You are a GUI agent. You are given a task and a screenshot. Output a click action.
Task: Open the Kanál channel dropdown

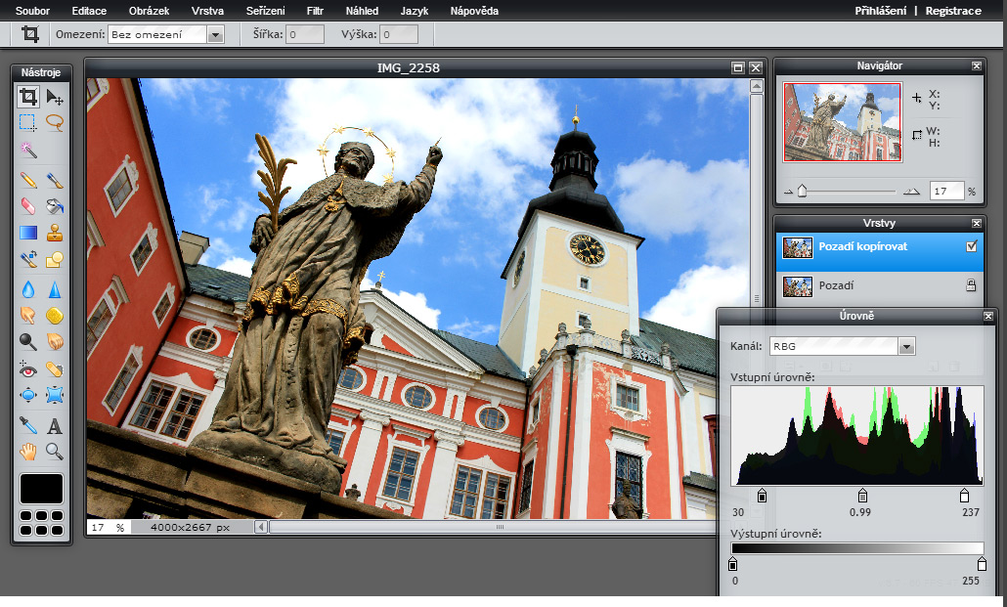pos(906,346)
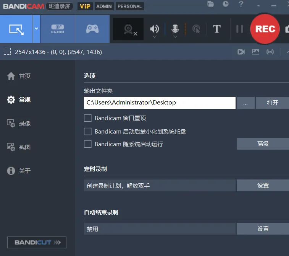Open the output folder icon in title bar

coord(211,4)
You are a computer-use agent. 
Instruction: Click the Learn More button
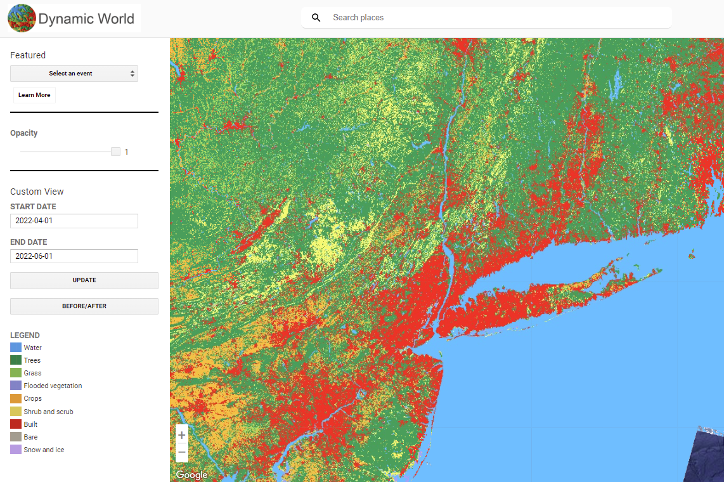(x=34, y=95)
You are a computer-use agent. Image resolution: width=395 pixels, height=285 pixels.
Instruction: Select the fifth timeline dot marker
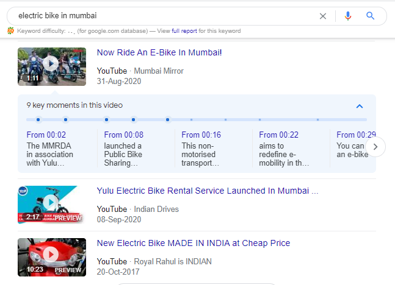tap(167, 119)
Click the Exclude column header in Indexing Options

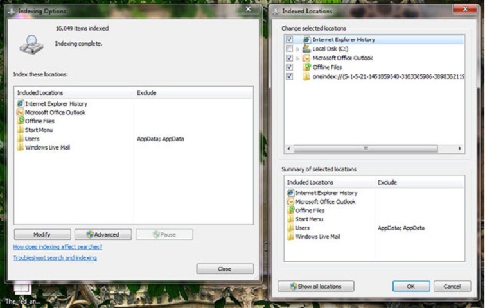[x=146, y=93]
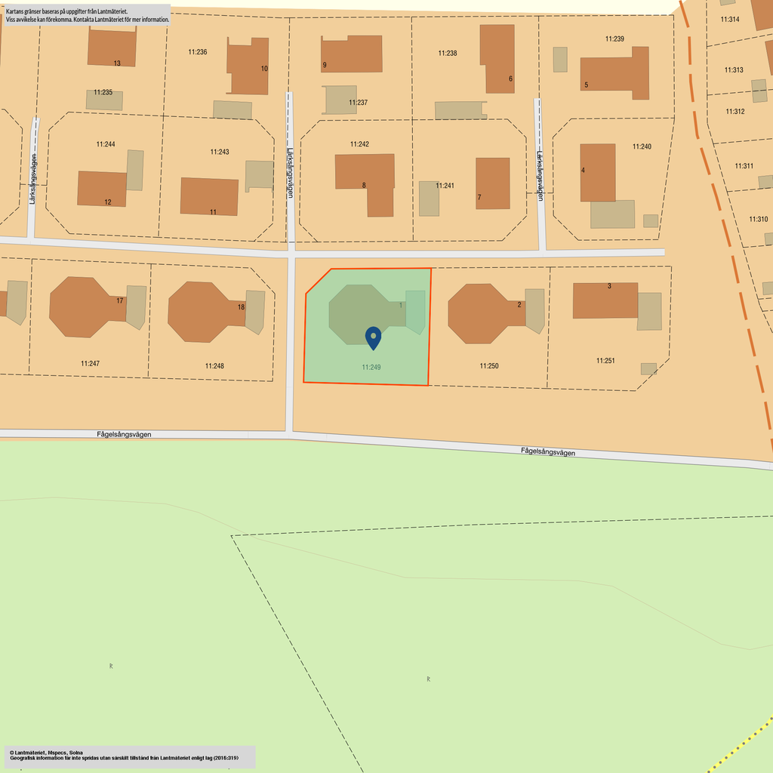
Task: Select the parcel label 11:248
Action: pos(214,366)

- - -

* **ABOUT THIS EXERCISE**: Return every line above verbatim, pictures excluded.

* **OUTPUT BELOW**:
You are a GUI agent. You are given a task and a screenshot. Output a click action.
Task: Open the Kanál channel dropdown

pos(906,346)
Open the output folder icon in title bar

coord(211,4)
You are a computer-use agent. 
Instruction: Click the Learn More button
(x=34, y=95)
You are a computer-use agent. Image resolution: width=395 pixels, height=285 pixels.
Instruction: Select the fifth timeline dot marker
tap(167, 119)
Click the Exclude column header in Indexing Options

[x=146, y=93]
Task: Select the parcel label 11:248
Action: pos(214,366)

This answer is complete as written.